▶ [EXERCISE PROMPT]
Please recast the lines below as a Markdown table with the columns No. and Line. Number each line in order and leave out blank lines.
──────── DATA FOR THIS EXERCISE
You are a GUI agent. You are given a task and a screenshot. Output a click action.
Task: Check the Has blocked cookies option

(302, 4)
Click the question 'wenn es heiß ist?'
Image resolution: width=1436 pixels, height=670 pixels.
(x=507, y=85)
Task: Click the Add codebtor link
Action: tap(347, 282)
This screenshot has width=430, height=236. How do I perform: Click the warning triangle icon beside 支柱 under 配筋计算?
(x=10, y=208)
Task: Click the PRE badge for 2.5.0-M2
────────────────
▶ [RESPONSE TO THE EXERCISE]
| No. | Line |
|---|---|
| 1 | You are a GUI agent. You are given a task and a screenshot. Output a click action. |
| 2 | Task: Check the Has blocked cookies option |
| 3 | (302, 4) |
| 4 | Click the question 'wenn es heiß ist?' |
| 5 | Image resolution: width=1436 pixels, height=670 pixels. |
| 6 | (x=507, y=85) |
| 7 | Task: Click the Add codebtor link |
| 8 | Action: tap(347, 282) |
| 9 | This screenshot has width=430, height=236. How do I perform: Click the warning triangle icon beside 支柱 under 配筋计算? |
| 10 | (x=10, y=208) |
| 11 | Task: Click the PRE badge for 2.5.0-M2 |